Beefy Boxes and Bandwidth Generously Provided by pair Networks
No such thing as a small change
 
PerlMonks  

System Performance

by Massyn (Hermit)
on Aug 23, 2007 at 01:03 UTC ( [id://634552]=perlquestion: print w/replies, xml ) Need Help??

Massyn has asked for the wisdom of the Perl Monks concerning the following question:

#!/fellow/monks.pl

I wrote a CPU benchmarking script (at http://www.massyn.net/?p=131) a few weeks back to compare system performance at home, with our big IBM AIX servers (just because I'm curious). I realized that using a "prime number" counter is probably not the best way to go, since primes are exponential, so the numbers being returned won't be entirely accurate.

Ok, regardless of that fact, what I did find very strange was that my cpu_bench.pl script performed much slower on a big IBM P690 Regatta (AIX 5.3) than it did on my AMD Athlon XP2600 (running XP Active State Perl 5.6).

Now here's my question : When writing a system performance script, what should I do / not do?
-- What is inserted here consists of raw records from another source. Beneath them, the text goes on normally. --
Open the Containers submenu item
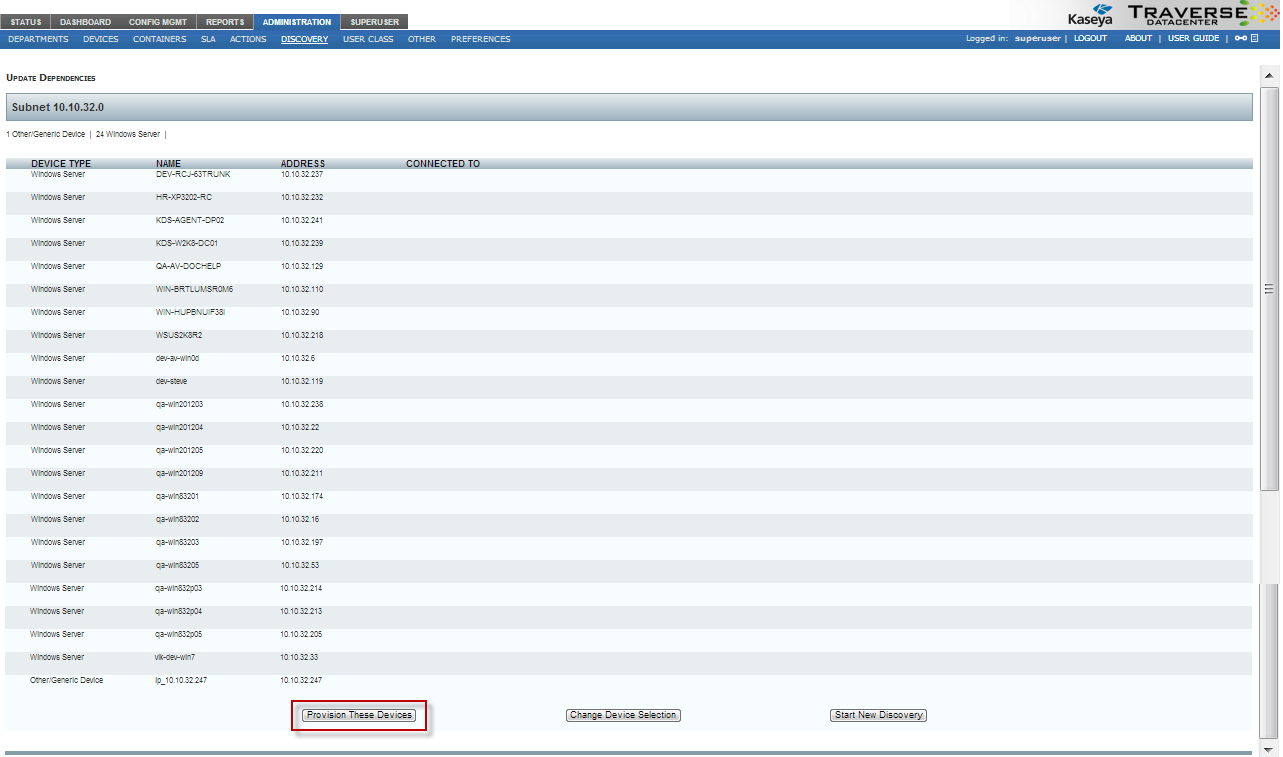Screen dimensions: 1283x757 click(159, 39)
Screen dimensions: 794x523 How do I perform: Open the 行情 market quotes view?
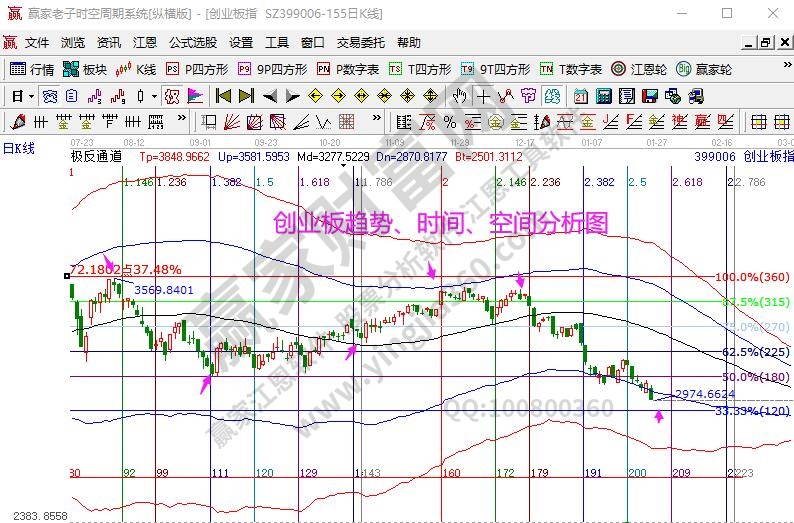(x=32, y=70)
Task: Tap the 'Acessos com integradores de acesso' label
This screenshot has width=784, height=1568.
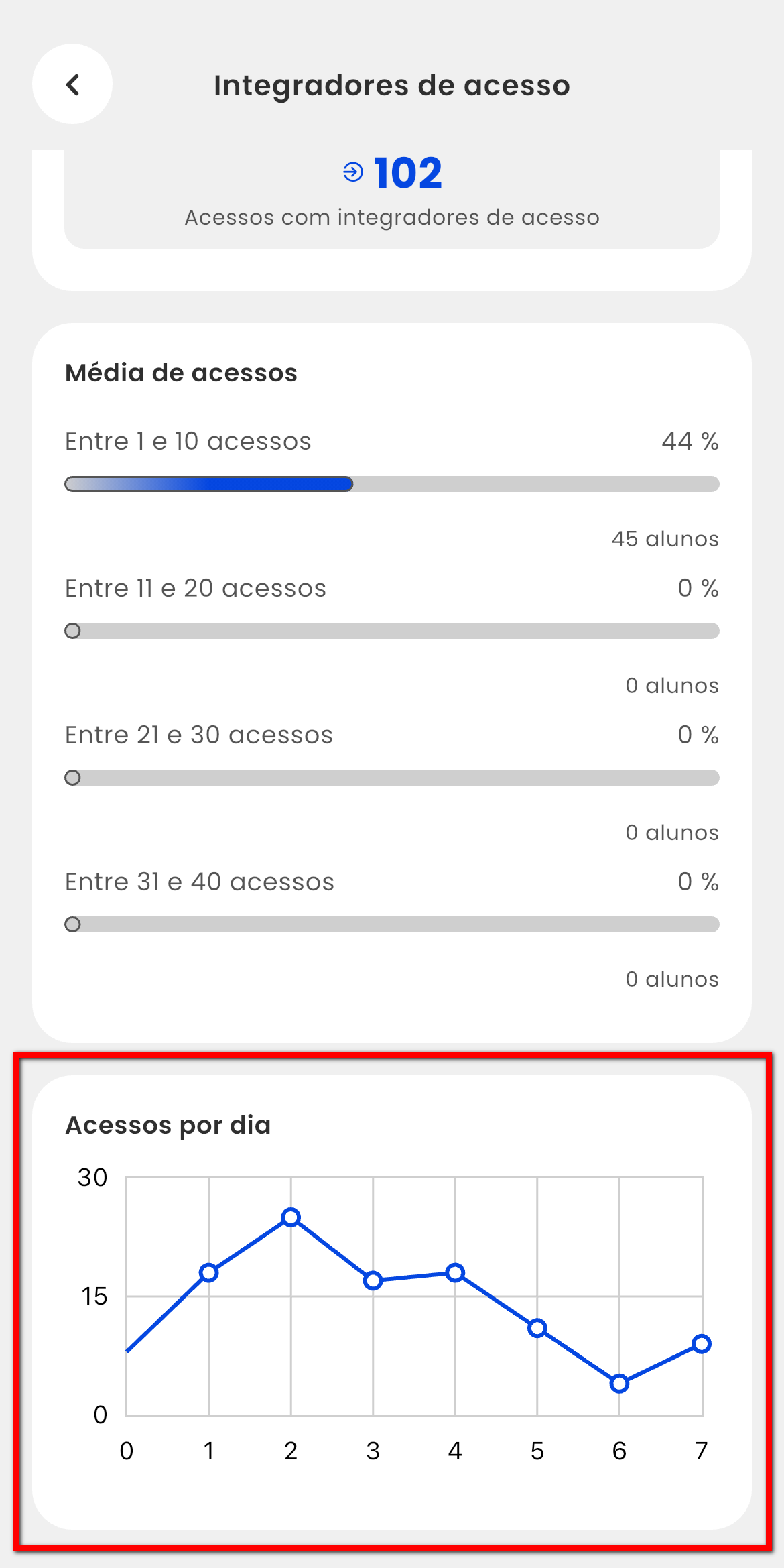Action: (392, 217)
It looks like the different versions of perl (between Windows & AIX) do things differently, or my code is just not optimized enough to handle different hardware layers. Maybe Perl just isn't the language to do this in...
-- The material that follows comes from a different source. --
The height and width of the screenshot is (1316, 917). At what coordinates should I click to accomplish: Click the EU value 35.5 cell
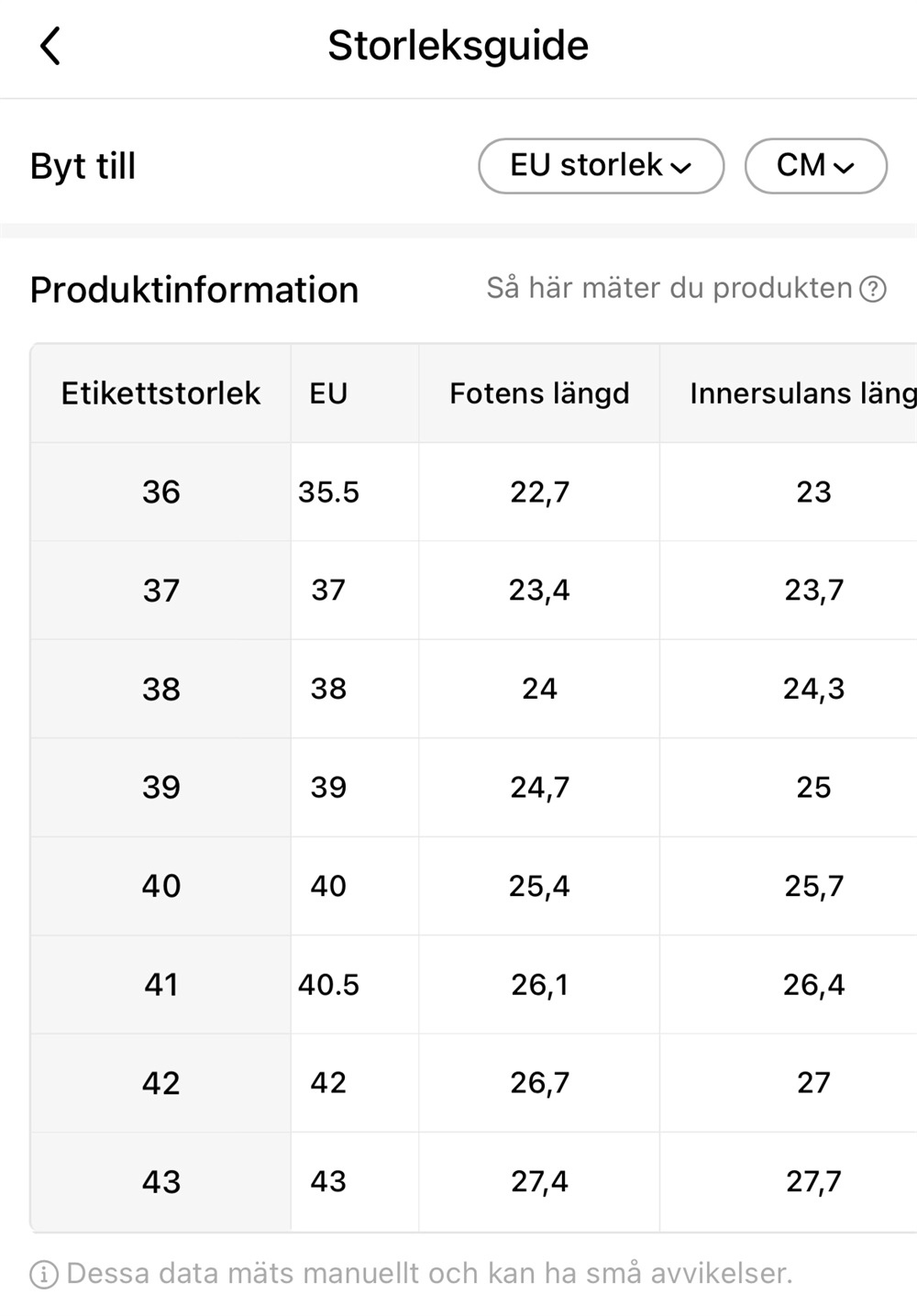pos(328,492)
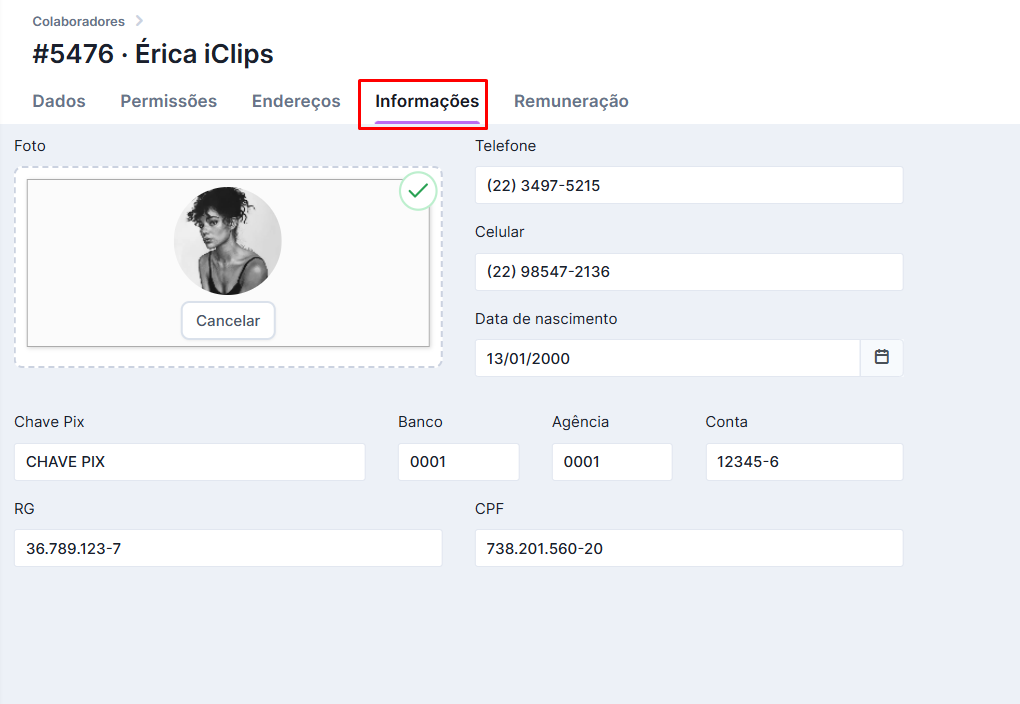
Task: Open the Remuneração tab
Action: pos(571,101)
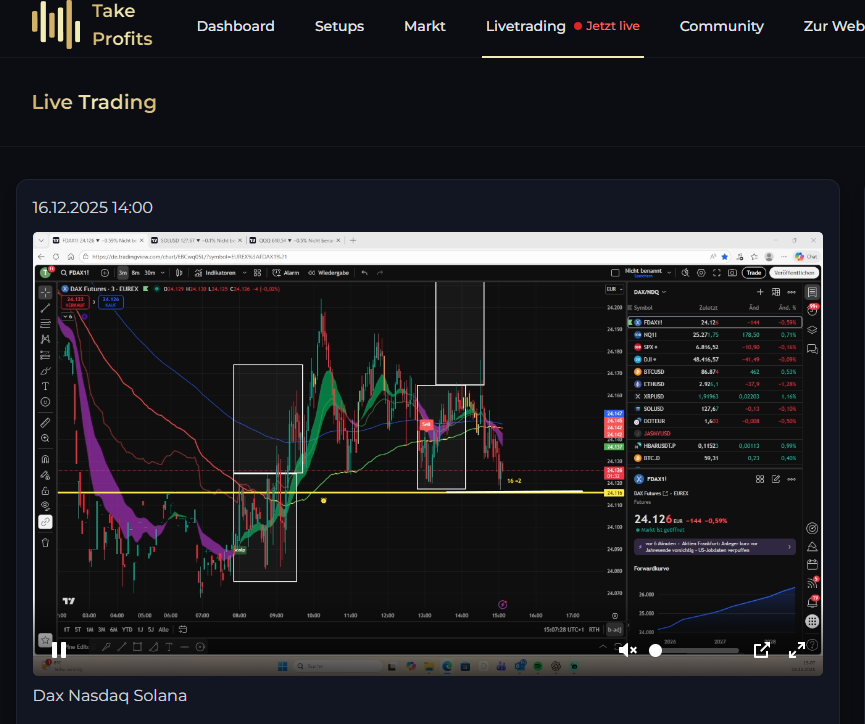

What do you say, gentle monks? Have you done something similar? What can we use to determine system performance, both CPU and storage, the ability to compare my desktop with my enterprise server, to ensure I get the right level of service.

Thanks!

     |\/| _. _ _  ._
www. |  |(_|_>_>\/| | .net
                /
The more I learn the more I realise I don't know.
- Albert Einstein

Replies are listed 'Best First'.
Re: System Performance
by BrowserUk (Patriarch) on Aug 23, 2007 at 04:21 UTC

    The problem is that whilst the Regatta has 32 processors and a huge memory bandwidth, your single tasking benchmark will only utilise a tiny fraction of all that power. It will only ever run on one of the POWER4 processors which were introduced in 2001 and run at a now stately 1.1 or 1.3 Ghz.

    There is a whole sub-industry devoted to constructing, maintaining and running specialised benchmarks for this kind of hardware to generate headline grabbing numbers. If you could run one of those on your home machine, it would fair very badly by comparison, despite being (I'm guessing) two or three Moore's generations newer hardware.

    Generalised hardware benchmarks are generally pretty useless. A slower (Ghz) machine with a top of the range video card will out perform a faster machine with a bad one. Benchmarks only work to the extent that they reflect the realistic operations that they are a substitute for.

    And a simple, single-tasking Perl script doing a little repetitive math won't begin to exercise the potential of even a dual-core or dual processor system, let alone the kind of two-cores per die, 4 dies to a card, 4-cards to a box machine like the p690 with its "variable frequency 'distributed switch', wave-pipelined expansion bus".

    Its another indication that the future is multi-tasking and that languages that rely on the programmer to partition their algorithms, and use fork and pipes or sockets to distribute and coalesce the data, are doomed to disappear.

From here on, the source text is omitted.